Cession de l’usine Euroapi à Brindisi : impacts pour les fournisseurs de labo

Temps de lecture : 3 min

Points clés à retenir

  • Euroapi : le groupe confie des négociations pour vendre son usine de Brindisi (Italie), spécialisée dans les principes actifs anti-infectieux.
  • Impact direct pour les laboratoires d’analyses : la production d’API (substances actives) pourrait être perturbée, affectant l’approvisionnement en réactifs et médicaments.
  • Stratégie de recentrage : Euroapi se concentre sur ses sites français et allemands, après une restructuration amorcée en 2024. À suivre.

Euroapi officialise les discussions pour la cession de son site italien

Le 13 mai 2026, Euroapi a confirmé être en négociations avancées avec des acquéreurs potentiels pour la vente de son usine de Brindisi, dans les Pouilles, en Italie. Cette information, d’abord relayée par la presse locale, a obligé la direction à sortir du bois plus tôt que prévu.

Sur le terrain, on constate que ce type d’annonce suscite toujours de l’inquiétude chez les fournisseurs de matériel et les laboratoires qui dépendent de la chaîne d’approvisionnement en principes actifs (API). Le site de Brindisi emploie 214 salariés et est spécialisé dans la production d’anti-infectieux.

Quel impact pour les laboratoires d’analyses biologiques ?

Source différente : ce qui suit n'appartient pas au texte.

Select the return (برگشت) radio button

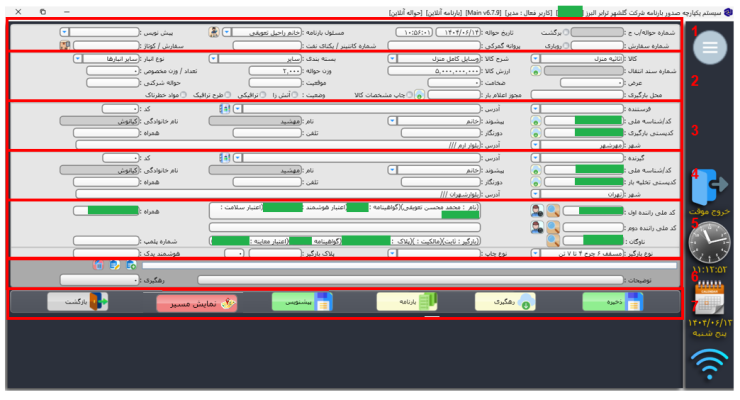pos(567,32)
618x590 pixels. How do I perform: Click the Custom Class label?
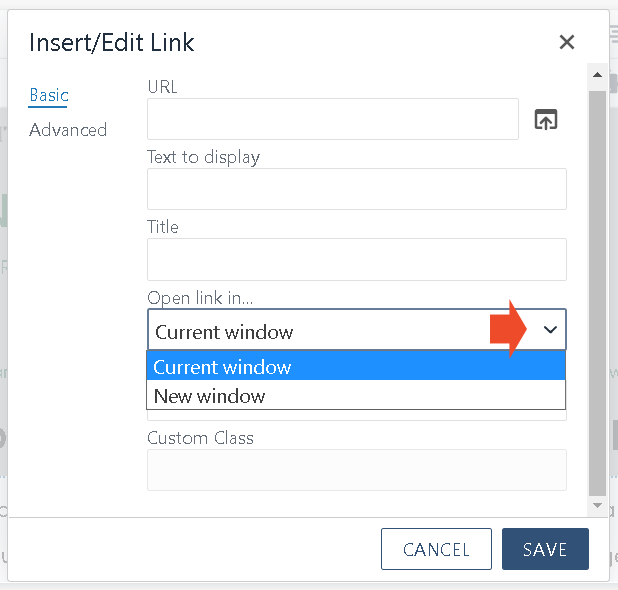point(200,438)
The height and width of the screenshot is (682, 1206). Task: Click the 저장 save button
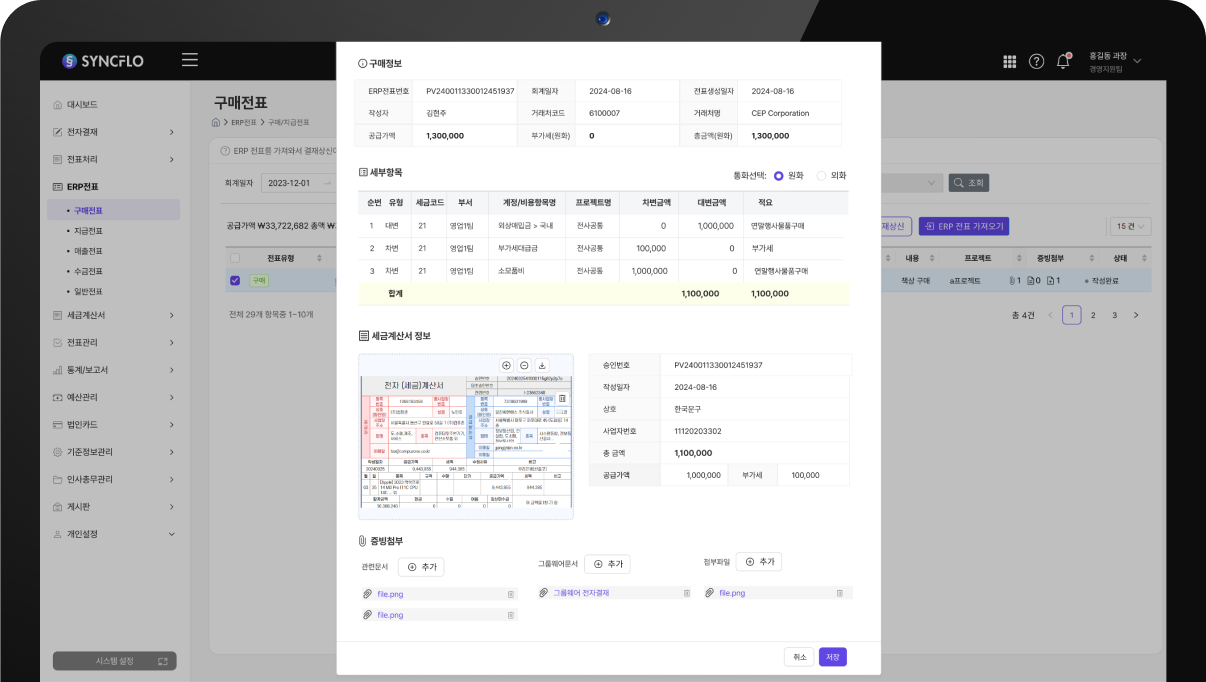(x=832, y=657)
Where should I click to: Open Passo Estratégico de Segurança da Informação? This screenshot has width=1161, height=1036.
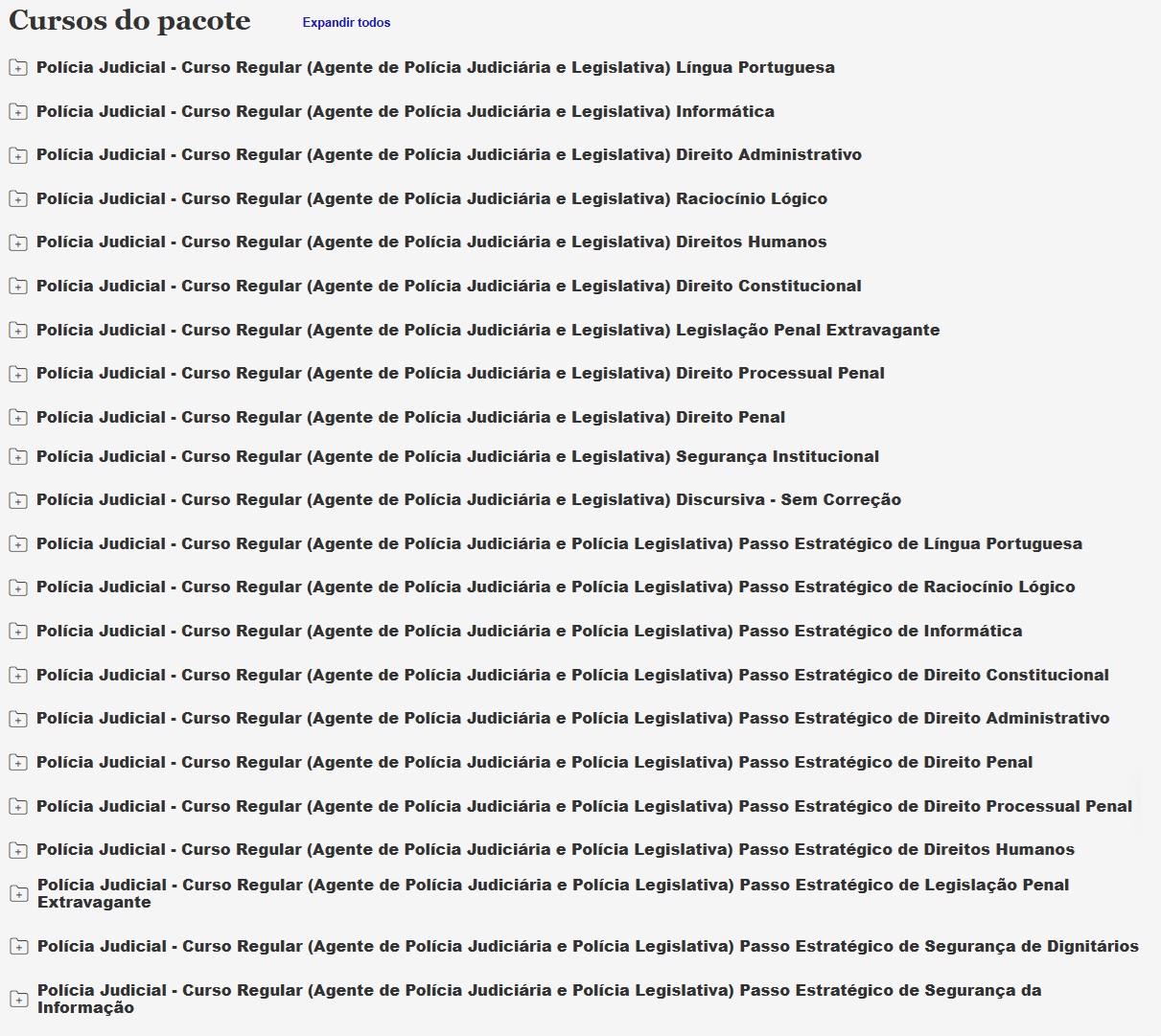coord(539,999)
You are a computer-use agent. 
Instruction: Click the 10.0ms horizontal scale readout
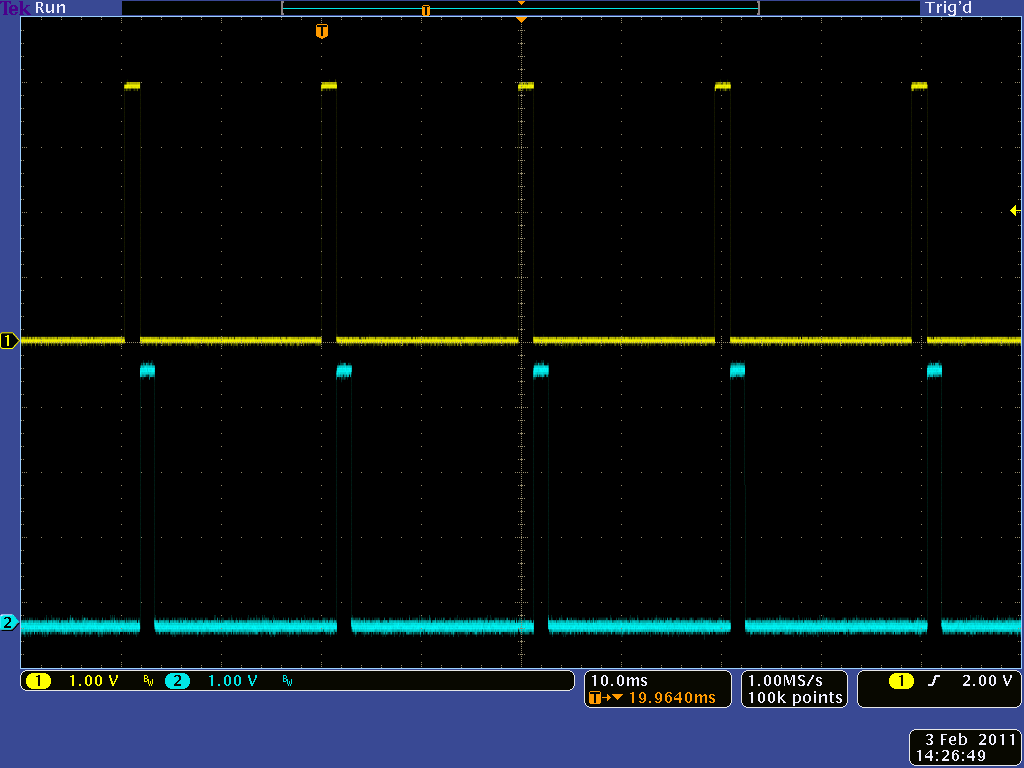(620, 681)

Pour être précis, Euroapi est un fournisseur clé d’API pour de nombreux laboratoires pharmaceutiques et de diagnostic. La cession de l’usine Brindisi pourrait entraîner des retards dans la fabrication de certains réactifs et médicaments utilisés dans les analyses de routine ou en infectiologie.

Petite astuce de labo : si votre laboratoire utilise des tests basés sur des anti-infectieux (par exemple pour des antibiogrammes), je vous conseille de surveiller de près les stocks auprès de votre grossiste. Une rupture d’API peut se répercuter en cascade sur toute la chaîne logistique.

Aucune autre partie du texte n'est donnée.